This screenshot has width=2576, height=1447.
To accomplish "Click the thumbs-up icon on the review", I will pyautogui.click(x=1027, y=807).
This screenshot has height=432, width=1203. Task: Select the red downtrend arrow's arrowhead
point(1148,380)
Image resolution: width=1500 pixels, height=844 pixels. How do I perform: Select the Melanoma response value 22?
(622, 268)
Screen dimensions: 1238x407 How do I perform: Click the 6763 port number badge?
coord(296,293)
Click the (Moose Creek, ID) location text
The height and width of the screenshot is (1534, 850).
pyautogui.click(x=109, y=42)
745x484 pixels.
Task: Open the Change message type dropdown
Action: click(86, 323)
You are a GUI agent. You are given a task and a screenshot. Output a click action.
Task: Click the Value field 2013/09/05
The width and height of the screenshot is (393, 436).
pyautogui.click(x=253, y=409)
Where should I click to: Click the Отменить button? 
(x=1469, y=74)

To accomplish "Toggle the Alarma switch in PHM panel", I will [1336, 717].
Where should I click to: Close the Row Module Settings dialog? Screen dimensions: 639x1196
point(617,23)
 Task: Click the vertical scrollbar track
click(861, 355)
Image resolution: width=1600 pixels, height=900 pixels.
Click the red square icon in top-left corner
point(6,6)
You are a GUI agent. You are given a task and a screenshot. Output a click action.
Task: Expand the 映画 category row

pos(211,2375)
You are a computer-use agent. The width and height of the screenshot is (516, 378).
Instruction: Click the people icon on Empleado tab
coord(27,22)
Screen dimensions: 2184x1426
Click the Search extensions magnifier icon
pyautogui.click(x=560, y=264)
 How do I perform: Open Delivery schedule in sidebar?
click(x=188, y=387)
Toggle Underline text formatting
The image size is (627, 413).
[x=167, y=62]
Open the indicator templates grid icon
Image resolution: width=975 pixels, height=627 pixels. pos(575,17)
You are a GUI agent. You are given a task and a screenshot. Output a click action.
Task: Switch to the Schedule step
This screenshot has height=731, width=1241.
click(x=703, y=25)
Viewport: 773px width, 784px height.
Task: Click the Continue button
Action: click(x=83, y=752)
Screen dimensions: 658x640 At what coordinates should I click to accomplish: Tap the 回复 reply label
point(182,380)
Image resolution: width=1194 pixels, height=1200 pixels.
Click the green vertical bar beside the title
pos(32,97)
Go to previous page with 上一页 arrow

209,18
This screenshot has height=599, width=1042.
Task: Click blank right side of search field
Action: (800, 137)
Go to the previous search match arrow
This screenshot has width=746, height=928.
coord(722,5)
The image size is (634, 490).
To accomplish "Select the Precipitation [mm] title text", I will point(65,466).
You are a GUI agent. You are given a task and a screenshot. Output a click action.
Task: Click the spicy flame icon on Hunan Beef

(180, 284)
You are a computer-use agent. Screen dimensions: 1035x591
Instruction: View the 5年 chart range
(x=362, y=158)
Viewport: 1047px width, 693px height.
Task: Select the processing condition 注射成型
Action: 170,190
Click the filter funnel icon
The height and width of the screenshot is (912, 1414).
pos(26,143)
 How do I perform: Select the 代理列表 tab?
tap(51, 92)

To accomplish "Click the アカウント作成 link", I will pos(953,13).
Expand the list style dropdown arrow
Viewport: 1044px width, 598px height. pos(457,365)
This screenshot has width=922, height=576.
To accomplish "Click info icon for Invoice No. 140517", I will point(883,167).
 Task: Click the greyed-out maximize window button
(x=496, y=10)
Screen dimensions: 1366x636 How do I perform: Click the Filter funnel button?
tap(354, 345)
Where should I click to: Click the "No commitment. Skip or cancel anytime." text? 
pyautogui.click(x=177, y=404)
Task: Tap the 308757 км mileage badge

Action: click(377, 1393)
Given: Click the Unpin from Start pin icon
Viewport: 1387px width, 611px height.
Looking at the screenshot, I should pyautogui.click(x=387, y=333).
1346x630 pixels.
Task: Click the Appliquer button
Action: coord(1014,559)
----------------------------------------
§ ASSIGNMENT: Looking at the data above, write out exactly the lines that start at the one containing "This screenshot has width=922, height=576." and end at the one containing "Given: Click the Unpin from Start pin icon"; include both and nothing beyond.

§ FINISHED TASK:
This screenshot has width=922, height=576.
To accomplish "Click info icon for Invoice No. 140517", I will point(883,167).
 Task: Click the greyed-out maximize window button
(x=496, y=10)
Screen dimensions: 1366x636 How do I perform: Click the Filter funnel button?
tap(354, 345)
Where should I click to: Click the "No commitment. Skip or cancel anytime." text? 
pyautogui.click(x=177, y=404)
Task: Tap the 308757 км mileage badge

Action: click(377, 1393)
Given: Click the Unpin from Start pin icon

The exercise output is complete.